Ludwig van Beethoven (1770-1827): Fidelio

EMI CLASSICS 2 CD DDD (AD 2003, live) / Best. Nr. 7243 5 57559 2 6
Klassik-Romantik / Oper
Cover
Interpreten:
Angela Denoke (Leonore), Jon Villars (Florestand), Alan Held (Don Pizarro), Laszlo Polgar (Rocco), Juliane Banse (Marzelline), Rainer Trost (Jaquino), Thomas Quasthoff (Don Fernando)
Arnold Schoenberg Chor
Berliner Phliharmoniker
Sir Simon Rattle

Interpretation: ++
Klang: ++
Edition: ++++


DER SUPERSTAR

Simon Rattle, soll, so wohl der Plan der Musikindustrie, zu Deutschlands neuem Superstar von Weltklasseformat unter den Dirigenten aufgebaut werden, gewissermaßen zum Karajan unserer Zeit - also eine sichere Bank bei jeder Neuveröffentlichung.
Dass aber die Superstars meist nur altbekanntes Material wieder aufwärmen, ist aus den einschlägigen TV-Shows bestens bekannt. Diesen Vorwurf kann man Rattle nun nicht machen, liegt seiner Fidelio-Interpretation doch erstmals die neue Bärenreiter Edition der Oper zugrunde, die behutsam und akribisch zugleich neueste wissenschaftliche Erkenntnisse über die Entstehungsgeschichte des Werkes, samt seiner vielen Be- und Überarbeitungen durch den Komponisten berücksichtigt.
Bedauerlich ist aber - und insofern handelt es sich dann doch um ein "aufgewärmtes Essen" -, dass Rattle diese Neudedition nicht nutzt, um auch dem Hörer neue, packende Perspektiven zu bieten. Hierzu ist sein Zugriff zu halbherzig und zu sehr in jener Tradition verhaftet, die unter musikalischer Romantik vor allem endlose Legatobögen verstand. Schon die ersten Takte der Ouvertüre machen das deutlich: Der Mut zum klaren Absetzen und Phrasieren scheint nicht vorhanden zu sein. Zwar kommt hier und da ein rebellischer Ansatz zum Vorschein, wenn etwa der Dirigent hier und da ein Ritardando einschiebt, so dass das Taktmaß fast zu kippen droht. Doch wirkliche Akzentsetzung und Dramatik fehlen allenthalben. Während im ersten Teil mit seinen deutlichen Anklängen an das ältere, leichtgewichtigere deutsche "Singspiel" das spielerische Element fast gar nicht zu spüren ist, sondern selbst Roccos launige "Gold-Arie" bedeutungsschwer daherkommt, ist vom Überschwang der Gefühle, von Mordlust, Todesangst, Liebe im zweiten Teil kaum mehr zu vernehmen. Kein menschliches Drama wird hier dargeboten, sondern nur abstrakte Betrachtung ethischer Prinzipien.
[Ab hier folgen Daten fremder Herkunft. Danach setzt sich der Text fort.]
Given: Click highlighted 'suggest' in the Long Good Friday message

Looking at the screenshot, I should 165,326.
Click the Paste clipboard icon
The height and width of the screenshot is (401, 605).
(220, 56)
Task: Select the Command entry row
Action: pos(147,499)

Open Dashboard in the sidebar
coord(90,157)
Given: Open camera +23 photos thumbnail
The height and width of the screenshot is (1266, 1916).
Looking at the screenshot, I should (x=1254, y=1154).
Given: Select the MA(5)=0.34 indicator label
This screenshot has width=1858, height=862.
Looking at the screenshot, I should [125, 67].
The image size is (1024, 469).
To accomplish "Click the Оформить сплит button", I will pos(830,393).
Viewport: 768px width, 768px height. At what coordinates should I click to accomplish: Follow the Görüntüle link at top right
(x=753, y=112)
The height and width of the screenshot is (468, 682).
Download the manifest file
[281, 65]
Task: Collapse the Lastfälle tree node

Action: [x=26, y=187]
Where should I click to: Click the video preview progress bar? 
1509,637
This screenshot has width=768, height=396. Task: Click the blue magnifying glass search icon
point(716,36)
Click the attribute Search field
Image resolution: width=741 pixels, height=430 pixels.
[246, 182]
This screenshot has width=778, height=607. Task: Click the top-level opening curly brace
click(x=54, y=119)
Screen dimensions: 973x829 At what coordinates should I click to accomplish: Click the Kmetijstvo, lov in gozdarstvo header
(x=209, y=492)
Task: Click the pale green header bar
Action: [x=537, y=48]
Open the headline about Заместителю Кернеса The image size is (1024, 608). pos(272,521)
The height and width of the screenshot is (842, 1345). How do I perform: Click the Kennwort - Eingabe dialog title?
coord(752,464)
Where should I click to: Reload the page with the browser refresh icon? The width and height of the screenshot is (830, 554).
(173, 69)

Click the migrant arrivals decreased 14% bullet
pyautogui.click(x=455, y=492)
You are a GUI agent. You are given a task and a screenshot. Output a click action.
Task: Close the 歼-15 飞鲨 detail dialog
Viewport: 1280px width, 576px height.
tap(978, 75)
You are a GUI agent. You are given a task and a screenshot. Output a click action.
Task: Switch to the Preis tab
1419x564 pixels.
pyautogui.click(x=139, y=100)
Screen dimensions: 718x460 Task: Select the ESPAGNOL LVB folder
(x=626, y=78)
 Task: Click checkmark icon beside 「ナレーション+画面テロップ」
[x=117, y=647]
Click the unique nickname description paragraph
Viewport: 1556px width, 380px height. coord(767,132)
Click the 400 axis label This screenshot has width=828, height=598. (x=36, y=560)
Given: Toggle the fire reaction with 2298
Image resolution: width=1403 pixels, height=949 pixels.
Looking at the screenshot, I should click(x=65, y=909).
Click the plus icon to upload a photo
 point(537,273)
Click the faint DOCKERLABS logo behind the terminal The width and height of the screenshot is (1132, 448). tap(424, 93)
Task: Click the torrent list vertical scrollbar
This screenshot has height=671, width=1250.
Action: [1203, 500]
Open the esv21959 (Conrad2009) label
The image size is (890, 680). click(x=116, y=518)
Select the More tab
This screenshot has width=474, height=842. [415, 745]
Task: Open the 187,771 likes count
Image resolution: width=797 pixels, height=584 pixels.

SOLIDE SÄNGERRIEGE OHNE KLUGE FÜHRUNG

Diese Unentschlossenheit wirkt sich auch bei der sängerischen Leistung aus: Man merkt, dass bei dieser konzertanten Aufführung, um deren Live-Mitschnitt es sich handelt, kein Funke der Begeisterung überspringen wollte. Am ehesten ragen noch Angela Denoke als Leonore, sowie Juliane Banse und Rainer Trost als Marzelline und Jaquino heraus. Das Eingangsduett der Letztgenannten wird tatsächlich zu einem launigen, munteren Spiel.
Alan Held nimmt man hingegen den grundbösen Don Pizarro nicht ab: Wenn er den ihm vor Augen stehenden Triumph, die Ermordung Florestans, besingt, wird die teuflische Freude am hinterhältigen Plan weder hör-, noch spürbar. In der Rolle Florestans geht auch Jon Villars seinerseits nicht ganz auf, wirkt er doch eher kraftlos. Und von Laszlo Polgar wissen wir seit der Fidelio-Einspielung unter Harnoncourt (Teldec 1995), dass er den Rocco besser verkörpern und gestalten kann, als er es hier tut. Thomas Quasthoffs kurzer Auftritt als Don Fernando gibt dem Bariton wenig Gelegenheit, zu glänzen, doch löst er seine Aufgabe souverän und solide.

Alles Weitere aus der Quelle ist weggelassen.